Most uses were of the second form, yet the new tickless implementation did nothing to address this use case. If you slept for three ticks, it would not wake you up until three ticks worth of time had elapsed. If you just wanted to allow other threads to make progress but they only had one or two ticks worth of work to do, the core would remain idle until three times the tick duration had elapsed. Slight changes to the accounting meant that we’d spend very slightly longer with the core idle.

After observing that, we refactored the thread_sleep API to properly express intent. It now takes a second flags parameter that can specify either a yield or a sleep. If you sleep, you will not be woken up until the number of ticks that you’ve requested have expired. If you yield, you will be woken up either when the requested duration expires or if the system reaches a point where no other thread will become runnable in that period.

We have made yielding the default behaviour because almost all of the calls to thread_sleep wanted to yield to allow another thread to make progress, rather than to guarantee some time had elapsed.

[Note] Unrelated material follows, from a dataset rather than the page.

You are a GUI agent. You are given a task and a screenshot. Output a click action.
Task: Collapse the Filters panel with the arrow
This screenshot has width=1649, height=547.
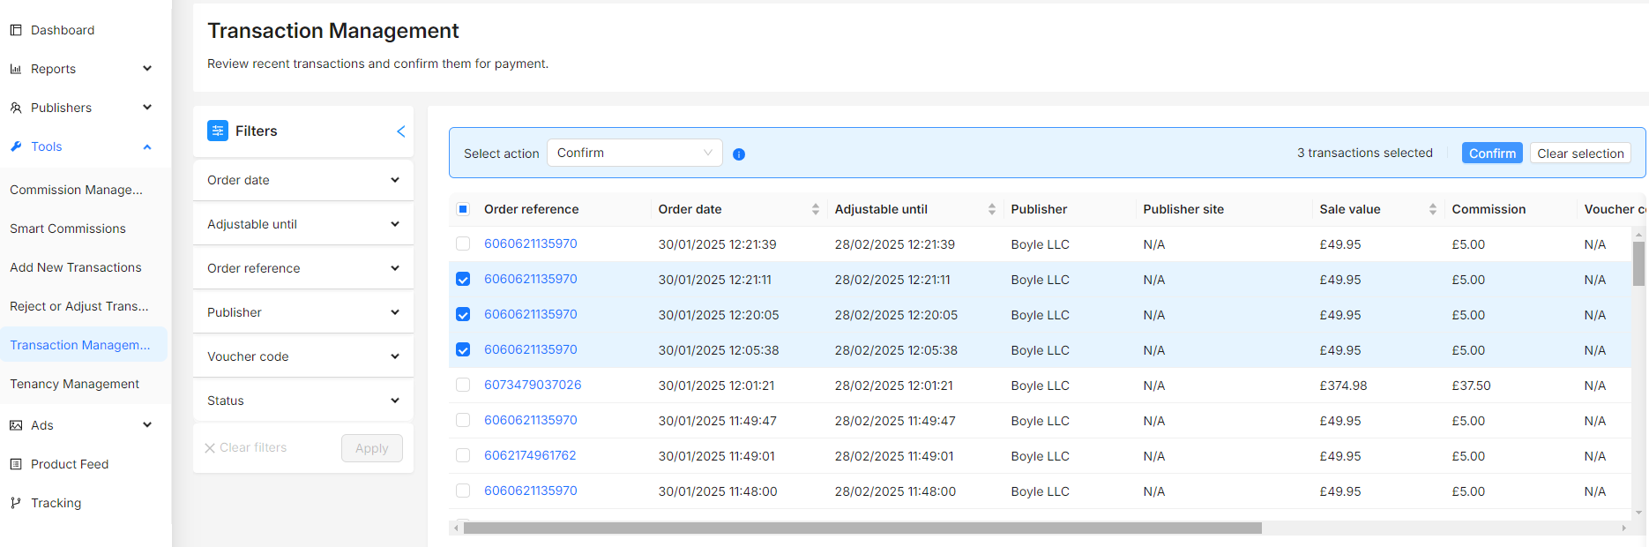(400, 131)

This makes the test suite complete in around 30% faster on Sonata. We don’t expect this much speedup for other workloads. The test suite spends a lot of time testing concurrent operations and has a lot of wait-for-a-worker-thread-to-do-something sleeps. It should still hopefully improve performance for other workloads.

If anyone is interested in further improving the scheduler, there are still some to better track the time that equal-priority threads spend yielding to ensure fairness when a thread sleeps before the end of its quantum but its priority peer does not.